Consequently, we must examine the evidence and ascertain the measure of damages.'
Plaintiffs put their claim to compensation upon the ground that their son was suddenly precipitated from the tally-ho against the locomotive by the collision of the two, and was thereby horribly mangled ; that his body was dragged for a distance of several hundred yards; that he suffered great pain of body and anxiety of mind, and shortly afterward died.
*1400On this score five thousand dollars are alleged to have resulted in damages to their son, for the recovery of which the right of action “has survived by law” to them.
Their further claim is that as the parents of the deceased they are personally damaged in the killing of their son in the sum of twenty-five hundred dollars, occasioned by their own mental suffering and mental anguish upon ascertaining his sad fate and in beholding his frightfully mangled condition. They further allege that their son was about twenty years old, living with and working for them. That by his death they were deprived of his companionship and of his association and of his services, and on this score they claim twenty-five hundred dollars.
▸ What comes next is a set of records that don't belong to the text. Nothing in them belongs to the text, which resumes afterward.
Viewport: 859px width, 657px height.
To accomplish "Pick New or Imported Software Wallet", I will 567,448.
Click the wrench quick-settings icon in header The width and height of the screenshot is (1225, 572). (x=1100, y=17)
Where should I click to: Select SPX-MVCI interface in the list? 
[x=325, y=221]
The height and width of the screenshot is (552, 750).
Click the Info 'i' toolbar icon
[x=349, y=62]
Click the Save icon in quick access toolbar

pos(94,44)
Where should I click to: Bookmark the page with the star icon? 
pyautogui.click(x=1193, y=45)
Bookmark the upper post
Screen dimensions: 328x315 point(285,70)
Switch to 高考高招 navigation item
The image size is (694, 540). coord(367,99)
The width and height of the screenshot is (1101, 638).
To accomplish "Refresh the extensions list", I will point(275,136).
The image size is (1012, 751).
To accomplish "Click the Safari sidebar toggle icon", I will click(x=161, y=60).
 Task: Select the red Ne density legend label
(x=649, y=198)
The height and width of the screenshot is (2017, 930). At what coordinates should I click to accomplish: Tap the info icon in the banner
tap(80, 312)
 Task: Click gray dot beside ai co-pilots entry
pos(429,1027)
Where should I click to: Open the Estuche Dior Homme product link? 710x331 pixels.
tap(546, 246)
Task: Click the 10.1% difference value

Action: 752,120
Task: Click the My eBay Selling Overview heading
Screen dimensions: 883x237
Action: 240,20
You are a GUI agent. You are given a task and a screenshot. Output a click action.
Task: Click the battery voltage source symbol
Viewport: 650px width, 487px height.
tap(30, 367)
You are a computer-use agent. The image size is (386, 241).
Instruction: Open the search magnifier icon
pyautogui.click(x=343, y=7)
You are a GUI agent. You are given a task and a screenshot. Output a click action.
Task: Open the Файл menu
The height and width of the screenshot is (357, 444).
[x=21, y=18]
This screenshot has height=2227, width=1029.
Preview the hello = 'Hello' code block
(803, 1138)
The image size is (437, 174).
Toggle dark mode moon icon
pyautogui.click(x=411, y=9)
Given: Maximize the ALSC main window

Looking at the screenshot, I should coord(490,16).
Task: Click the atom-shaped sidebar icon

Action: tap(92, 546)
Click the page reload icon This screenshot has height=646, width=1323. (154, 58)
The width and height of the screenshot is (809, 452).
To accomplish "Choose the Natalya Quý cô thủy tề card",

The proof discloses that the young man was in his twenty-first year at the time of his death. That he was a butcher in the market, and was working for his father, and had been so engaged since he was large enough to work. When his father first saw his son, during the night of the accident, he was dead. His body was horribly mangled. His parents were awakened from their sleep and informed of his death. It was a great shock.
Being interrogated as to the value of his- son’s services the father said: “He was my right hand.” That he was so well up in the business that he could “ trust the whole business to him and let him carry it on.”
The evidence does not definitely show what length of time elapsed between the happening of the accident and the death of young Perez; but there was sufficient time for the train to make the first telephone station and the conductor to send the Charity Hospital ambulance and students to the locality of the catastrophe to render assistance.
Nor does it show any estimation of the value of young Perez’ service to his father, that is to say, in dollars and cents.
Without, however, apportioning the same to the different items, our conclusion is to award to the plaintiffs the sum of fifteen hundred dollars, in full of their demands.
It is therefore ordered and decreed that in so far as the railroad company is concerned, the judgment be affirmed, but that in respect to T. J. McMahon & Sons, it be reversed; and it is further ordered and decreed that the plaintiffs do have and recover of T. J. McMahon & Sons the sum of fifteen hundred dollars, and one-half of all costs.